Con il messaggio n. 2758/2026 l’Inps ha illustrato le modalità di recupero dello sgravio contributivo previsto dalla legge 608/96 in favore delle imprese che hanno sottoscritto contratti di solidarietà i cui periodi di Cassa integrazione straordinaria (CIGS) risultano conclusi entro il 30 novembre 2025. Possono accedere al beneficio le sole imprese riportate nell’elenco allegato al messaggio.

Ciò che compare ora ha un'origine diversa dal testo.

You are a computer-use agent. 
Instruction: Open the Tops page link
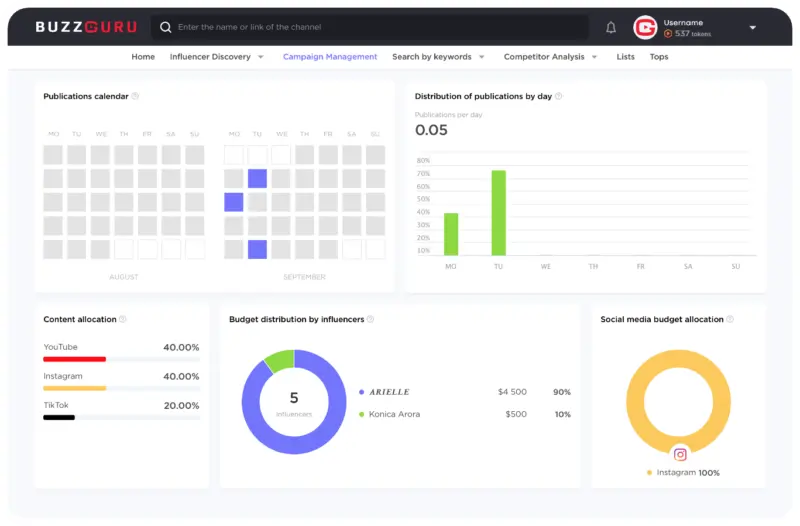pos(659,57)
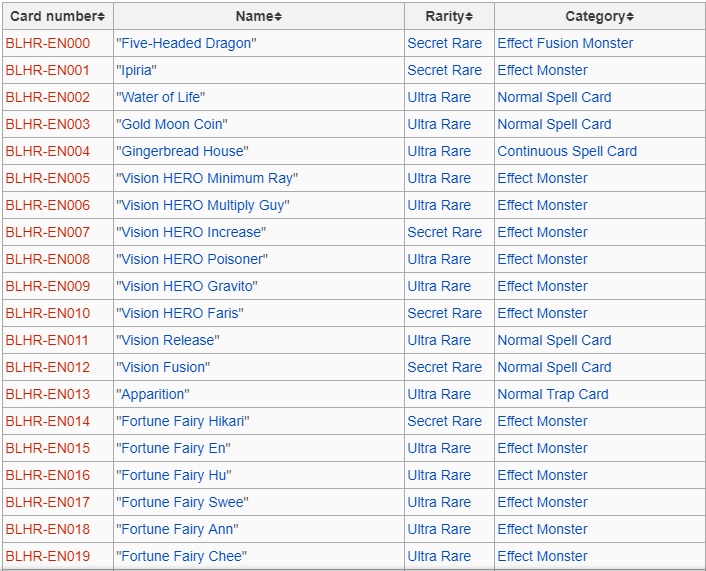The width and height of the screenshot is (706, 571).
Task: Open the "Water of Life" card link
Action: [161, 97]
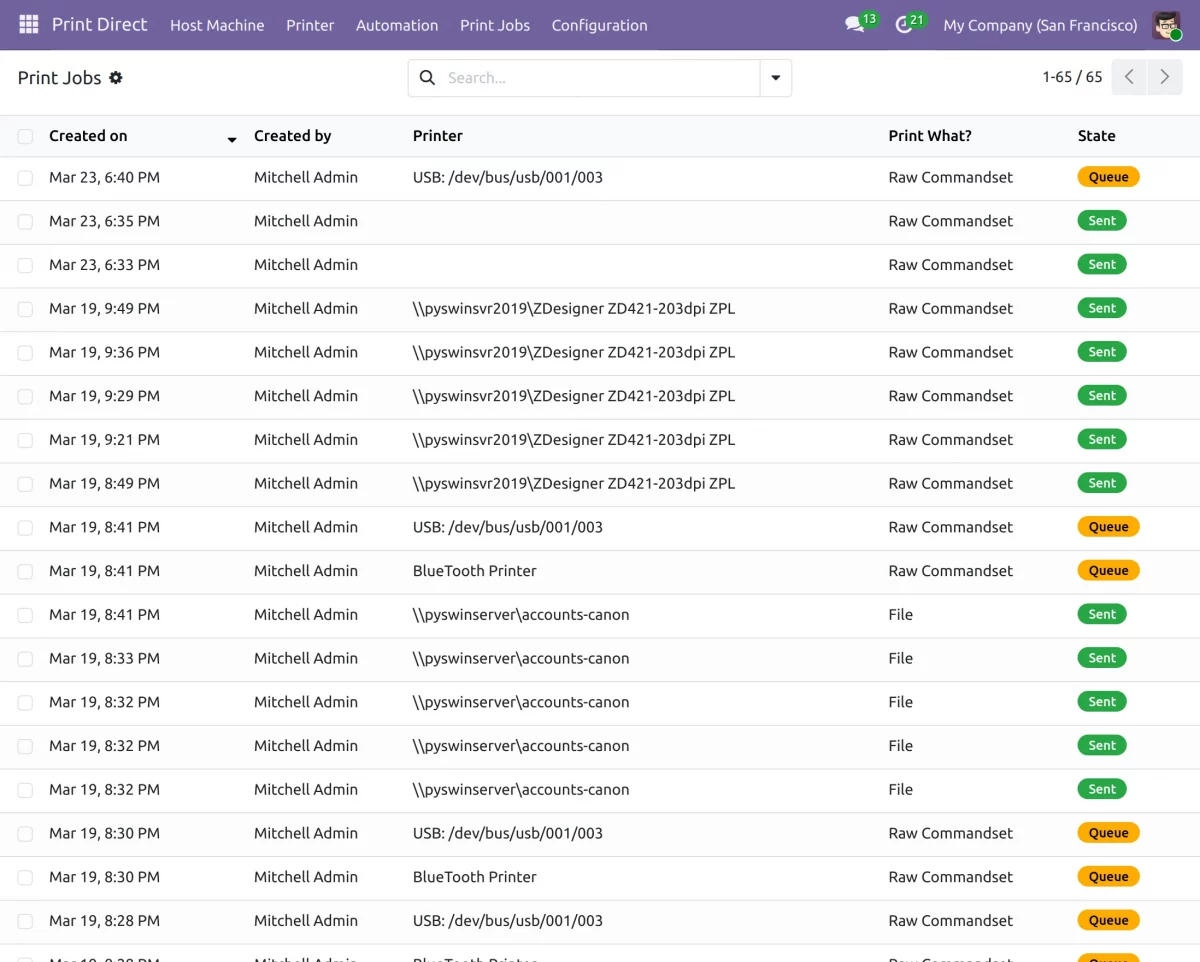Open the Configuration dropdown menu
This screenshot has height=962, width=1200.
coord(599,25)
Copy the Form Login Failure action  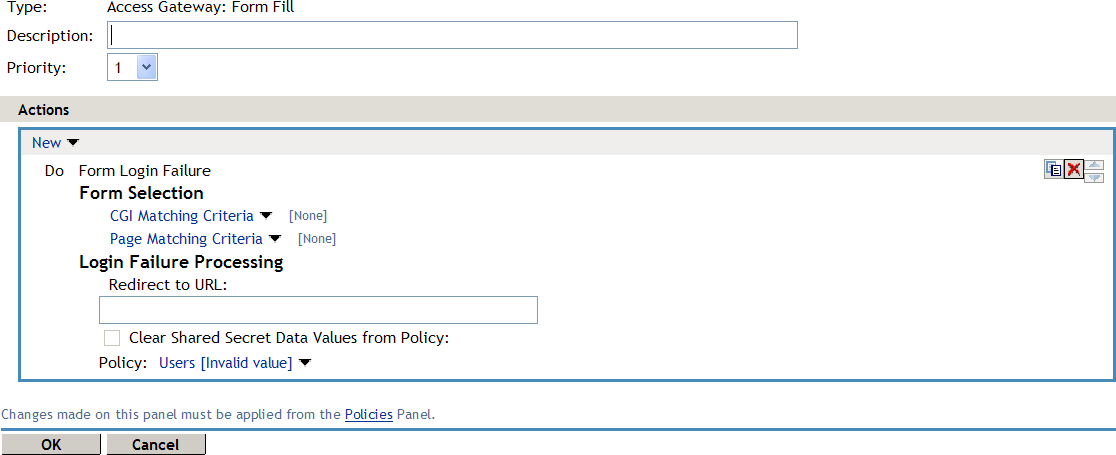pos(1054,170)
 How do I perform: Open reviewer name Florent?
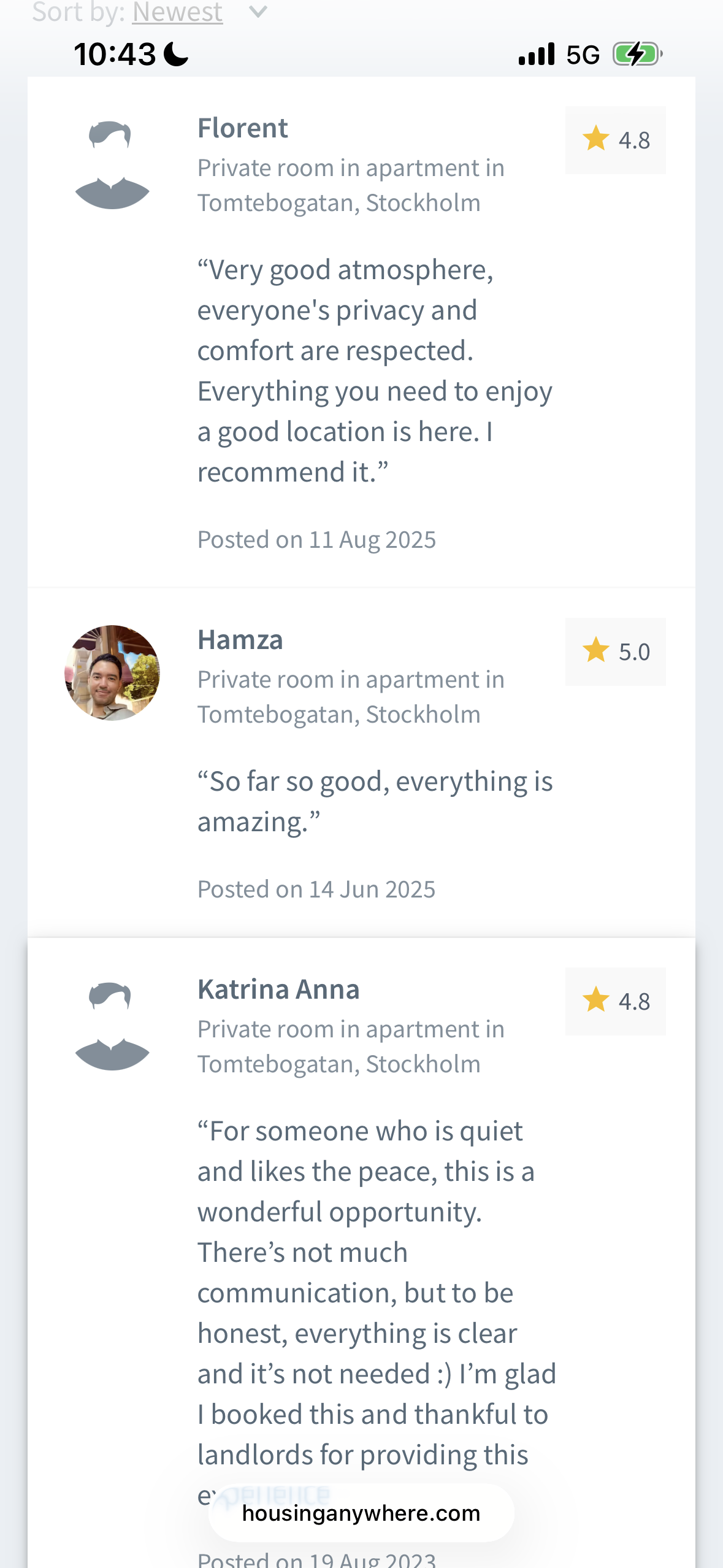(x=243, y=128)
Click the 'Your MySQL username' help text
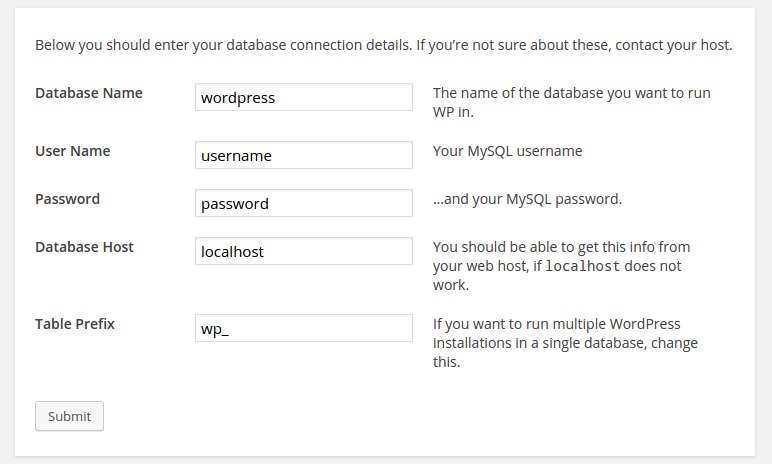 (508, 151)
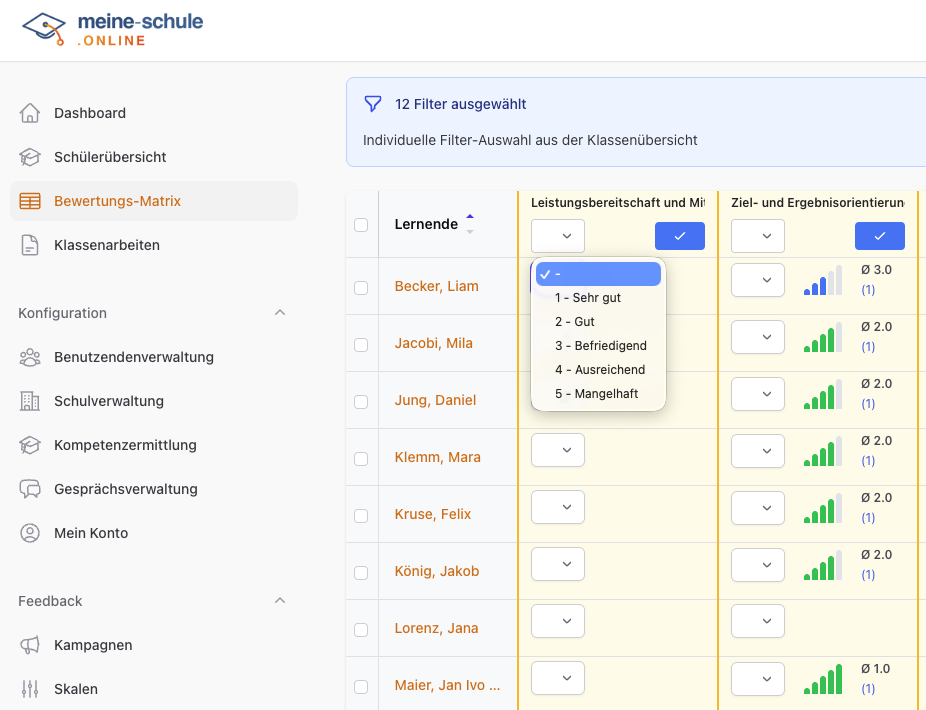Click the (1) link beside Ø 3.0
Screen dimensions: 926x710
[868, 290]
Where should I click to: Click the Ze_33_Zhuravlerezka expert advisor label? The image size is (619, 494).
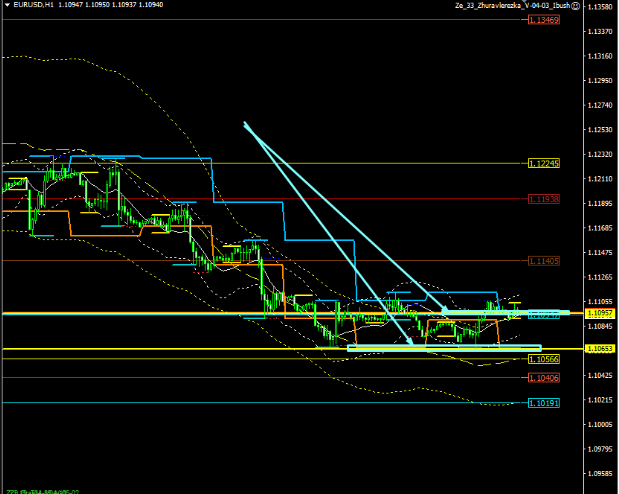click(511, 6)

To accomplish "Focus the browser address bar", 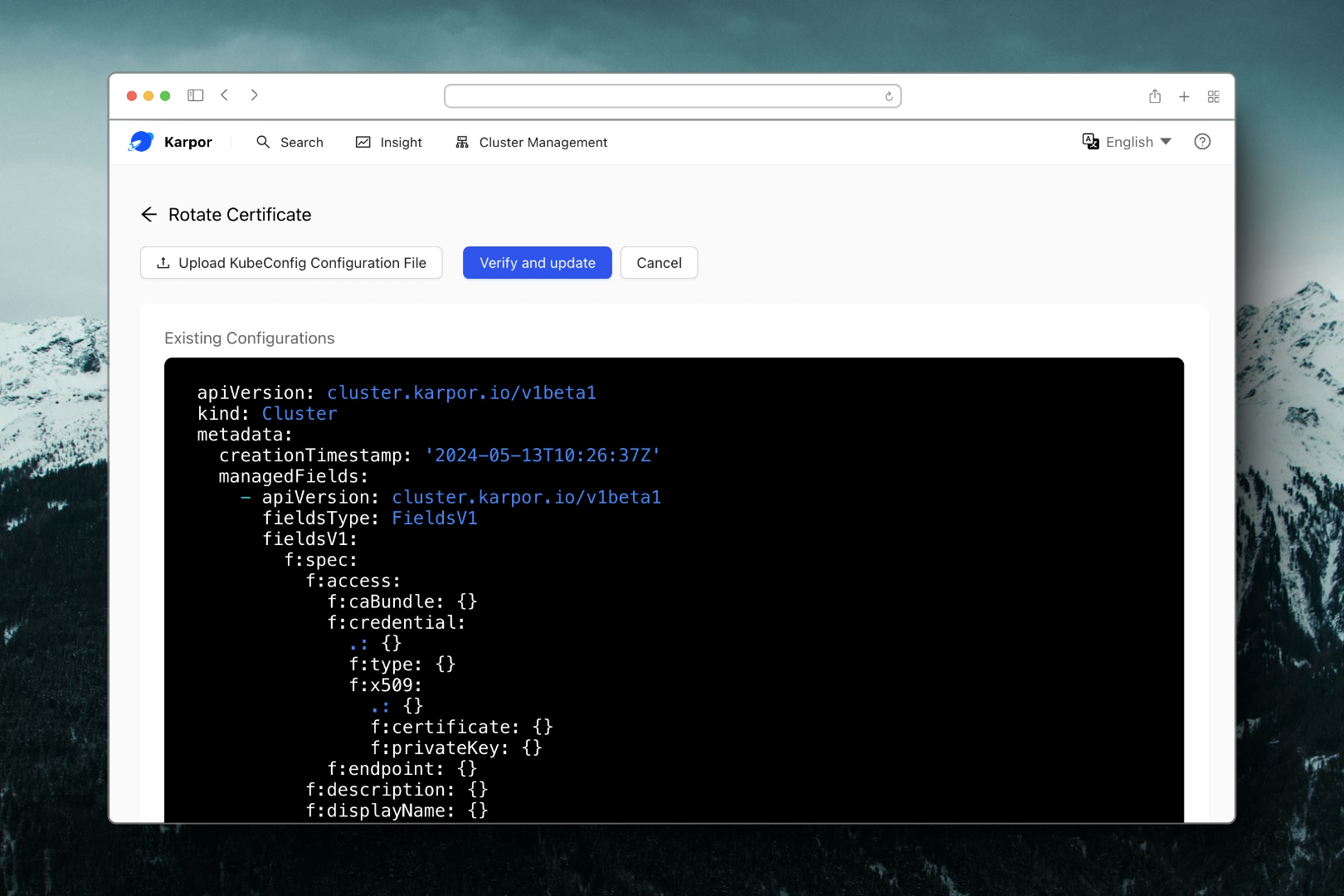I will [x=664, y=96].
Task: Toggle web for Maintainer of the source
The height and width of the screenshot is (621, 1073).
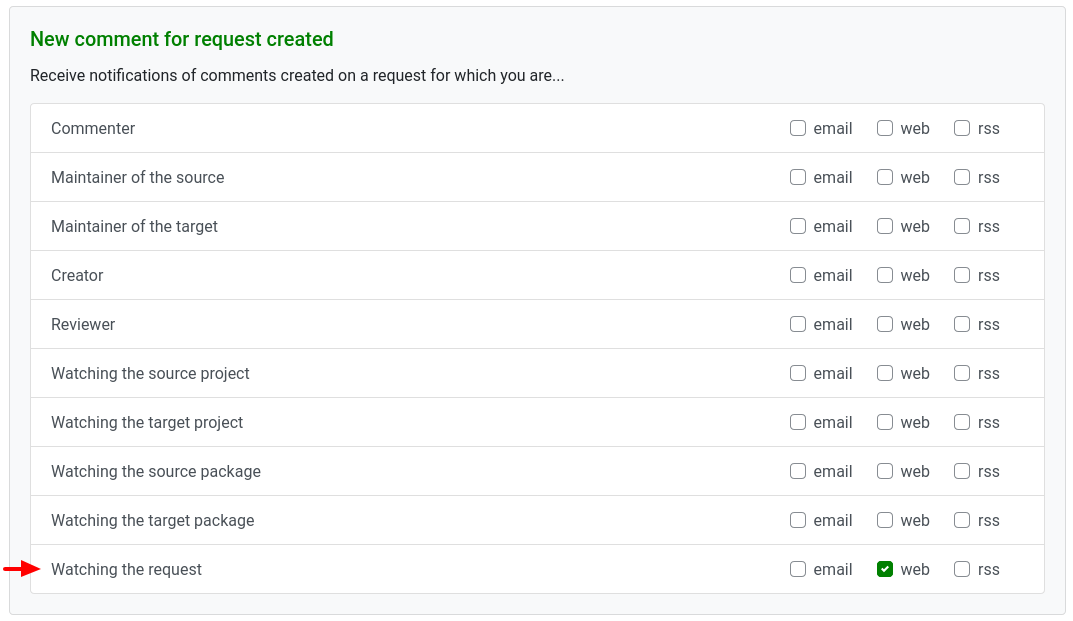Action: point(885,177)
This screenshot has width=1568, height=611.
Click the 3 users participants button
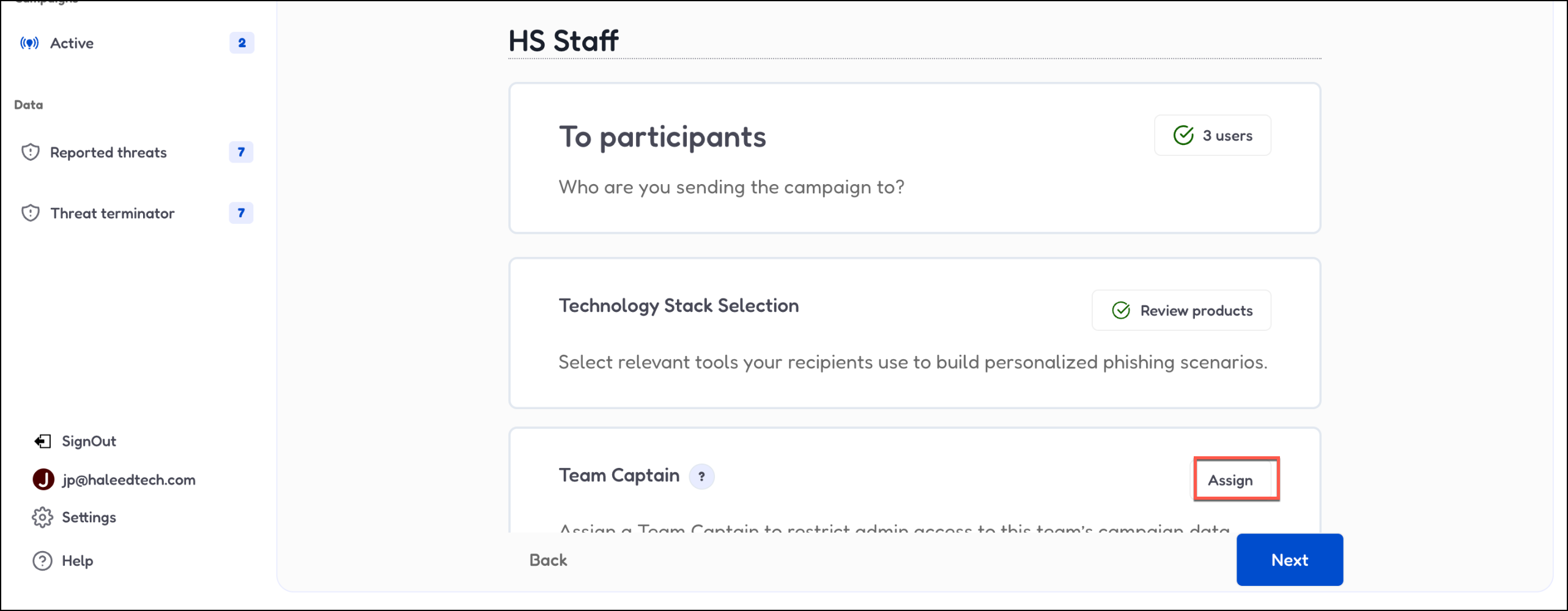click(1212, 135)
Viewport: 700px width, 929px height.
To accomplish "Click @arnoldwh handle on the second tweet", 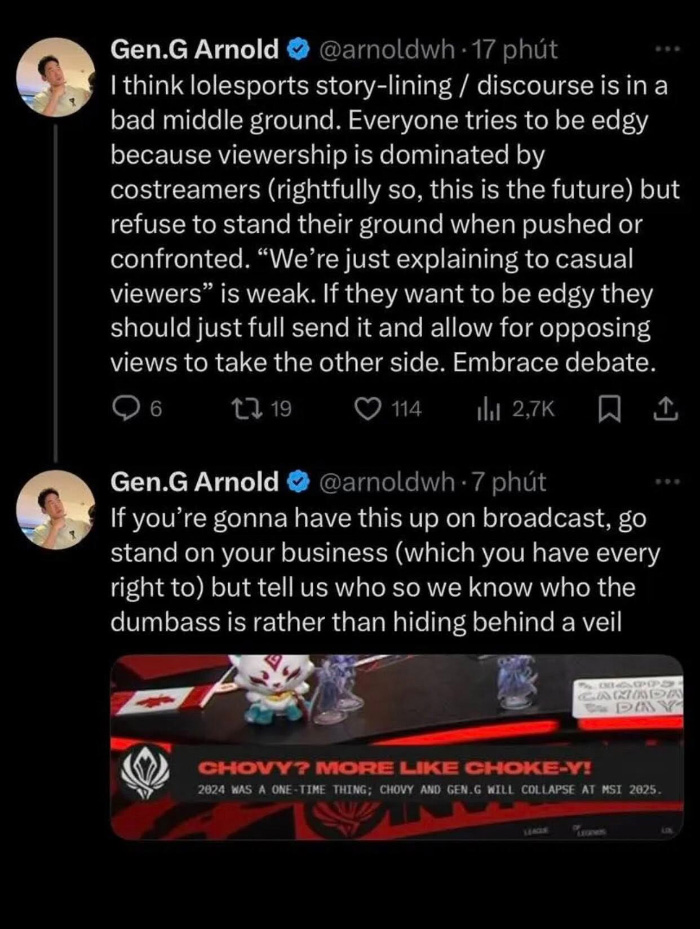I will point(385,482).
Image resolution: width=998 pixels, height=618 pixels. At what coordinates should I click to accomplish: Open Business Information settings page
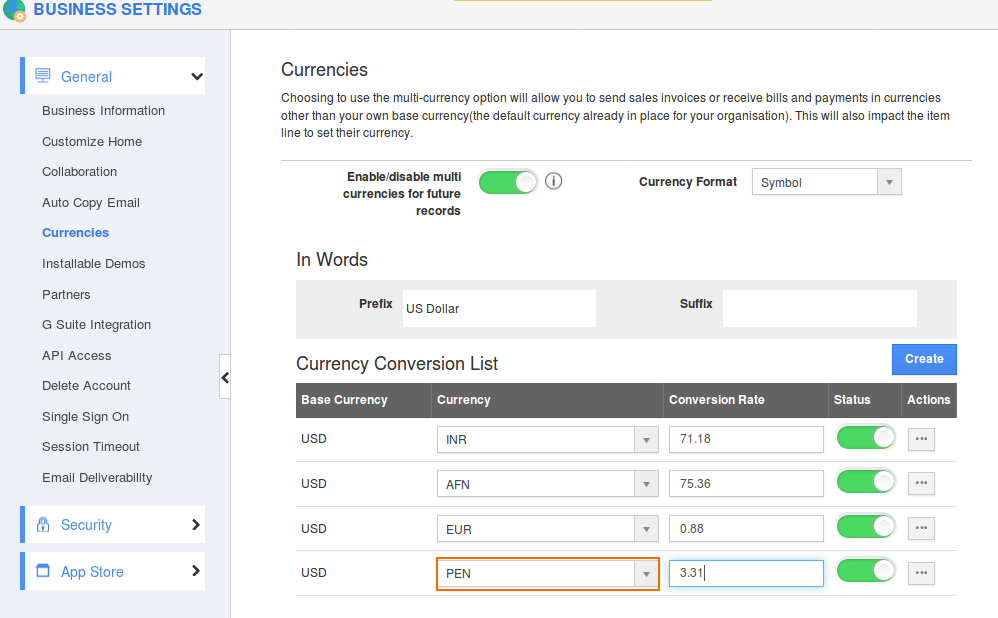pyautogui.click(x=103, y=110)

Con riguardo all’effettiva misura della riduzione contributiva da conguagliare, l’Istituto precisa che gli importi contenuti nei decreti direttoriali e comunicati alle imprese interessate costituiscono la misura massima dell’agevolazione fruibile.
Fermo restando il predetto limite massimo, possono essere conguagliate solo le somme effettivamente spettanti, calcolate sulla base delle indicazioni fornite ai paragrafi 3 e 4 della circolare n. 143/2025.
In forza di tali indicazioni l’agevolazione contributiva deve essere applicata sui contributi versati per ciascun dipendente interessato dalla riduzione dell’orario di lavoro, come contrattualmente stabilito.
Per ciascun periodo di paga collocato all’interno del periodo autorizzato, i datori di lavoro ammessi al beneficio possono fruire di un abbattimento della contribuzione a loro carico nella misura del 35 per cento. La facilitazione riguarda solamente i lavoratori che, nei singoli mesi, abbiano avuto una riduzione dell’orario di lavoro superiore al 20% rispetto a quello contrattuale.
Restano escluse dall’ agevolazione il contributo integrativo Naspi, i contributi alla previdenza complementare, ai fondi di assistenza sanitaria e ai lavoratori dello spettacolo, quelli di finanziamento del Fondo di solidarietà per il trasporto aereo e del sistema aeroportuale, del Fondo di solidarietà bilaterale per la Filiera delle Telecomunicazioni nonché quanto dovuto al Fondo di Tesoreria.
L’Istituto ricorda che le operazioni di conguaglio dovranno essere effettuate entro il terzo mese successivo a quello di pubblicazione del messaggio ossia il 16 dicembre 2026.